◆ **Exercise aim**
Find each line of the entries with the string "width", please, and copy it.

◆ **Task material**
☆ ☆ ☆ ☆

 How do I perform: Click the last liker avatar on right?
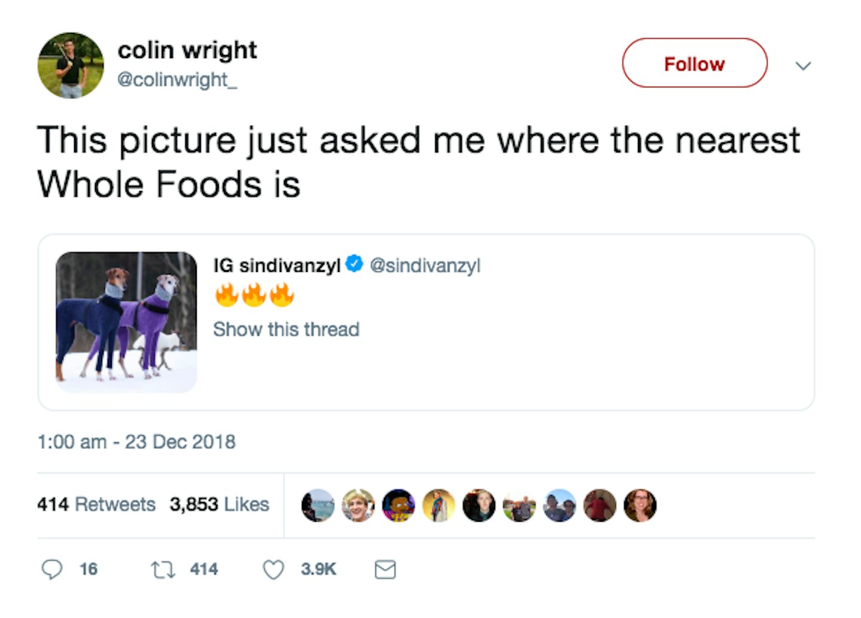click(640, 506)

☆ ☆ ☆ ☆

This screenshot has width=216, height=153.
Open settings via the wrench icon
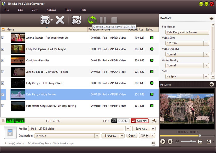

☆ ☆ ☆ ☆

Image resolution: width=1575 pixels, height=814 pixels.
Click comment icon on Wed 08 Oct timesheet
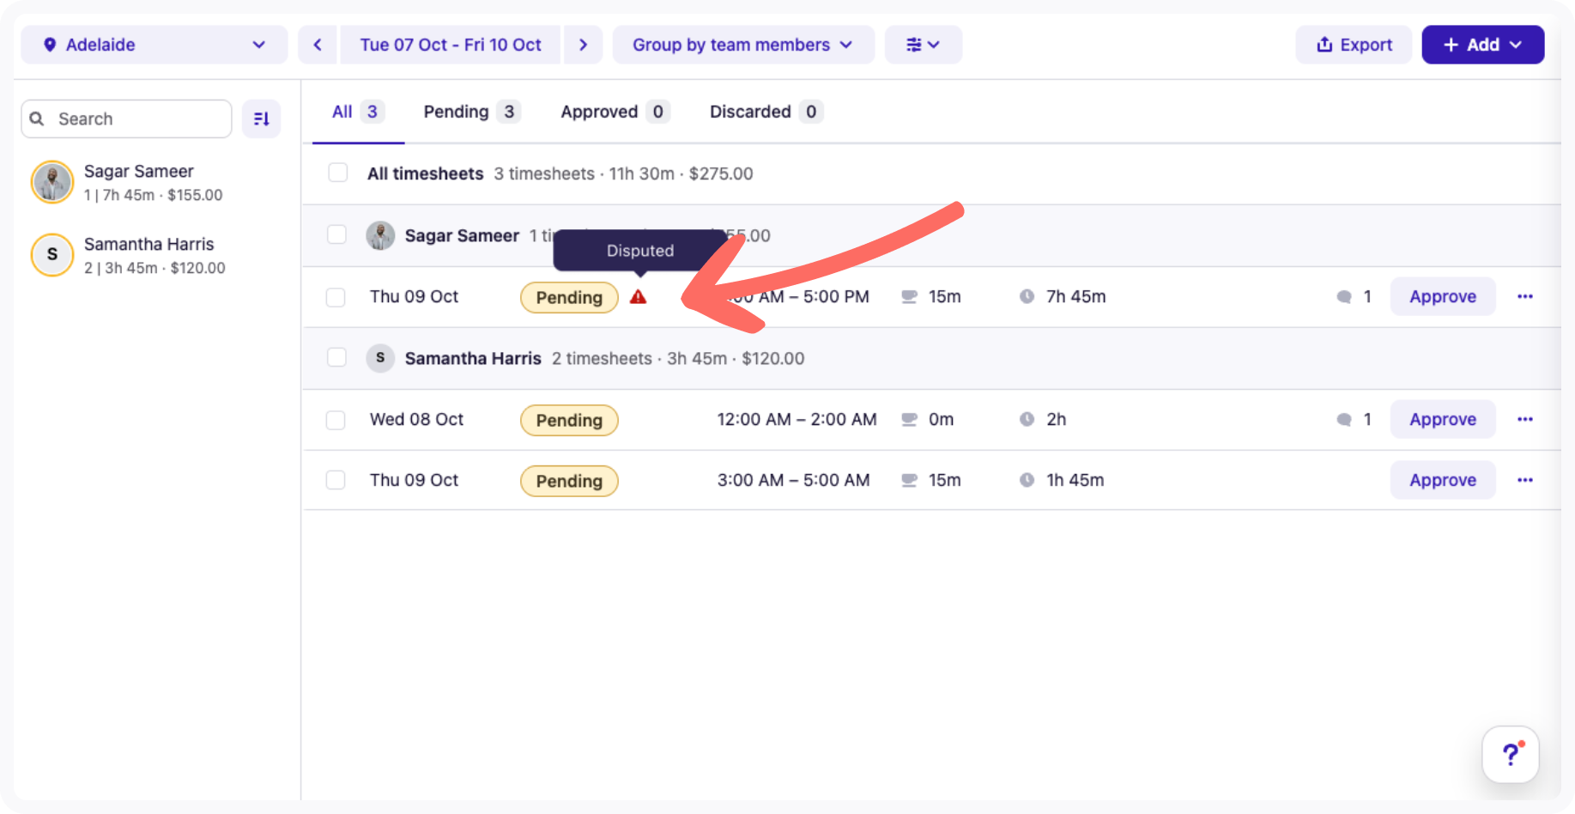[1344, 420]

☆ ☆ ☆ ☆

◆ **Problem solution**
This screenshot has width=216, height=153.
Image resolution: width=1575 pixels, height=814 pixels.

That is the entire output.